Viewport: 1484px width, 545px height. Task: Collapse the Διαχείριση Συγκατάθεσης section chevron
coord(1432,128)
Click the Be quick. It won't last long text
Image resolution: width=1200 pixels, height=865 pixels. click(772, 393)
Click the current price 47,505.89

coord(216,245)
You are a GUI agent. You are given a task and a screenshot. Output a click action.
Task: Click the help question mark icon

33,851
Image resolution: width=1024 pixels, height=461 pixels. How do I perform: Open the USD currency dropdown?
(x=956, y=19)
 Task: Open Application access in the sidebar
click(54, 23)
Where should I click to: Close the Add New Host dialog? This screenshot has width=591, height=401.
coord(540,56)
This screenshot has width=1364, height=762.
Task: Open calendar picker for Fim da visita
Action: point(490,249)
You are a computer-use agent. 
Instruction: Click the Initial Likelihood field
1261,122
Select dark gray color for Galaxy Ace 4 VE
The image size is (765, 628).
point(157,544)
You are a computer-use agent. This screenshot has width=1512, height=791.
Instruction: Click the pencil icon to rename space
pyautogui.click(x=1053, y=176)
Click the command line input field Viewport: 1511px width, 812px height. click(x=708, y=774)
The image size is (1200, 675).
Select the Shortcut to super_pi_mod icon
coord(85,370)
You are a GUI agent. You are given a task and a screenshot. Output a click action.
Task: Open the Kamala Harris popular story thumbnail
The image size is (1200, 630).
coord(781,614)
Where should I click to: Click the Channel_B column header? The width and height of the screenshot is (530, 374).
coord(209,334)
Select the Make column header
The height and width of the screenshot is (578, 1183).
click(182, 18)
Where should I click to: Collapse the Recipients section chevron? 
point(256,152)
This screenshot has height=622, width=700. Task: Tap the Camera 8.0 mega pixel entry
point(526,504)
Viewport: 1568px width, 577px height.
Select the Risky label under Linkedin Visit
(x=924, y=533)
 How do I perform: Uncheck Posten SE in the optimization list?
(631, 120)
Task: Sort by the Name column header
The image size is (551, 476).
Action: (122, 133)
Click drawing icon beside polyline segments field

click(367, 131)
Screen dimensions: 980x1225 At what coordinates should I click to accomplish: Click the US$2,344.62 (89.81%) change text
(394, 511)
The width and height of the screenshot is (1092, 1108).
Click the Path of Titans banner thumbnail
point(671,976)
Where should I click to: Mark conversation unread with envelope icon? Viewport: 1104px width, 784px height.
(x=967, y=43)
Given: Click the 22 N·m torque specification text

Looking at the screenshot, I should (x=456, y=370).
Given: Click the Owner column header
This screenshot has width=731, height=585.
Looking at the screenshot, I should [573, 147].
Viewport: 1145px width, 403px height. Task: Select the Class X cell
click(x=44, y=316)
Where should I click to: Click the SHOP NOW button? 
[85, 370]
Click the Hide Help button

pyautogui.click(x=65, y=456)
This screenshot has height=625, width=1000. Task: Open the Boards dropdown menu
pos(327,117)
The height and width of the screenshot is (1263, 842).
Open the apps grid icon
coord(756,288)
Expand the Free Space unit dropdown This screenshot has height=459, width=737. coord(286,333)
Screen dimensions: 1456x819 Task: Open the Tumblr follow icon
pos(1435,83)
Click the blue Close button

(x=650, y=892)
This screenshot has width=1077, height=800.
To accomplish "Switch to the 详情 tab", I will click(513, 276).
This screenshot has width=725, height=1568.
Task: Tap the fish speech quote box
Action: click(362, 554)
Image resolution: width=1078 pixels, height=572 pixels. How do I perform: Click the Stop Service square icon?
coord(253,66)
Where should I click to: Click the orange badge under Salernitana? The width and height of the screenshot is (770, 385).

# [ASSIGNED TASK]
What lines in the listing contain "agent"? Copy them all.

# [REPLY TO THE TASK]
You are a GUI agent. You are given a task and a screenshot. Output a click action.
You are a computer-use agent. 
You are a computer-use agent. This screenshot has width=1512, height=791.
You are a GUI agent. You are given a task and a screenshot. Output a click action.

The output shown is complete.